*Work to do*
1. Answer these questions using the excerpt on Amazon's Brazil build system.
(a) In what year did the writer start at Amazon?
(b) What are groups of packages called in Brazil?
(c) Which Amazon white paper does the writer recommend?
2. Decide whether each statement agrees with the excerpt on Amazon's Brazil build system. Answer yes or no, and quote the words from the excerpt that settle it.
(a) Brazil permits cycles in the dependency tree.
(b) People still working at Amazon have reviewed this information.
(c) Brazil is a Multi-Repo build system.

*Selected extract*
I thought this was the Dolt blog??

Yes, details on Amazon's source control may seem unrelated to Dolt. There are some pieces of inspiration on how you could deploy Dolt in a similar way. Jump to the end if you're impatient! Probably the light bulb I want to turn on for all the database nerds is that large monolithic databases suck. Check out this white paper from Amazon: Millions of Tiny Databases. Dolt is a great database if you need lots of them.

Disclaimer

All of the information below is more than 10 years old, so I suspect Amazon won't care if I share this information. That said, none of this has been reviewed or approved by anyone who still works at Amazon. In fact, there are almost no details about Brazil or GitFarm on the internet, so maybe Amazon is very diligent in killing posts like this. Save a copy just in case this post disappears in the future!

The systems I'm describing here underwent continuous change from the time I started there in 2009 until today. Summarizing a 5-year project forces me to gloss over some details. Brazil and GitFarm are still critical pieces of Amazon's internal tool set, and I'm sure they have evolved significantly beyond what I know about or describe here.

Brazil

Amazon builds its software with a system called Brazil. Brazil was created in the early 2000's and it was ahead of its time. Its core, driving feature was to enable sets of packages to be grouped together as "Version Sets." Each package can depend on others, and cycles in the dependency tree are not allowed.

Each package version is built from an immutable state in a source control system. The identifier for the change contains the following information:

  1. Source Repository Host
  2. Path within the Repository
  3. Branch
  4. Revision number

The key detail here is (1) - Brazil is a Multi-Repo build system. The Multi-Repo Vs. Mono-Repo debate is a thing developers have opinions about. I'll say I'm strongly in the camp of Multi-Repo - because of Brazil. It orchestrates a lot of complexity to enable automatic upgrades in a very scalable way. You may have opinions about Amazon, but you can't really debate the fact that they build a lot of software. They wouldn't be the juggernaut they are today if they couldn't.

*Listing*

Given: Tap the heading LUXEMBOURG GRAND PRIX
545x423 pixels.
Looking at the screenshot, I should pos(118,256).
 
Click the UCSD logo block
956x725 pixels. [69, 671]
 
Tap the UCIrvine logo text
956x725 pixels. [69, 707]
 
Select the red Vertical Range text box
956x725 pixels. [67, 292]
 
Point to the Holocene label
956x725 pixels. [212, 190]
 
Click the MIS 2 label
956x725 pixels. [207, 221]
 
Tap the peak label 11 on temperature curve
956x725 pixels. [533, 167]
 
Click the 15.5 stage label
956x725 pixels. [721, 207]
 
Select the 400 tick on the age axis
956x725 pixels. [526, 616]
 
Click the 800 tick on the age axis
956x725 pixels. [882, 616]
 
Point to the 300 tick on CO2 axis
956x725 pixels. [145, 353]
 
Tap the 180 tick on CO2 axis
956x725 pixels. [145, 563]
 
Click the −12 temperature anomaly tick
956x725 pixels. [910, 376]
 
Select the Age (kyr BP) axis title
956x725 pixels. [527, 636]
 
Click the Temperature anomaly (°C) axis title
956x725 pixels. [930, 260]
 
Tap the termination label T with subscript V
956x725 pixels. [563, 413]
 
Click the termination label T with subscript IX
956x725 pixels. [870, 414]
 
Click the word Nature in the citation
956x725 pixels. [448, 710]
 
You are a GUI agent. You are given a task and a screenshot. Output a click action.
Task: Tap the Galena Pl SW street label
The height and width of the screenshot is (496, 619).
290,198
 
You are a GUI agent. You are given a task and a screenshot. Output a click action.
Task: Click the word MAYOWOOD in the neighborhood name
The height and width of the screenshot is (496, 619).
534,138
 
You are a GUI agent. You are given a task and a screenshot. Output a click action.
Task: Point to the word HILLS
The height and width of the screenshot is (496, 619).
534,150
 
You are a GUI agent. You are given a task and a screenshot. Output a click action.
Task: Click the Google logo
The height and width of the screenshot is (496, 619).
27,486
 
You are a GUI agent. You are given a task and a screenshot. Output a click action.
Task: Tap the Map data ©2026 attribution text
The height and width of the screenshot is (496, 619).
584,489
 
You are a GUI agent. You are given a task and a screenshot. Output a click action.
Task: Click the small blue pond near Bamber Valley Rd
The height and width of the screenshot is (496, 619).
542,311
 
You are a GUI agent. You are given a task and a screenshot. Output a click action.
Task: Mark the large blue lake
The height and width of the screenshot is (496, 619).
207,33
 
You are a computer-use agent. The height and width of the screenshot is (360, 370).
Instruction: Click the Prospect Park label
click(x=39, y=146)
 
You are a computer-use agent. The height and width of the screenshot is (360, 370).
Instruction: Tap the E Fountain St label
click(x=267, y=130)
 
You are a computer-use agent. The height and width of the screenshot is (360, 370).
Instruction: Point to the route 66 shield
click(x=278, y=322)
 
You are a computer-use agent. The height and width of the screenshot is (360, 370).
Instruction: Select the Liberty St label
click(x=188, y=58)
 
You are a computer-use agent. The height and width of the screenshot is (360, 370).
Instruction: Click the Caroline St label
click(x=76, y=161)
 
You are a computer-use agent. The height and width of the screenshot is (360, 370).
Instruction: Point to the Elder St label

*Answers in order*
1.
(a) 2009
(b) "Version Sets"
(c) Millions of Tiny Databases

2.
(a) No: "cycles in the dependency tree are not allowed."
(b) No: "none of this has been reviewed or approved by anyone who still works at Amazon."
(c) Yes: "Brazil is a Multi-Repo build system."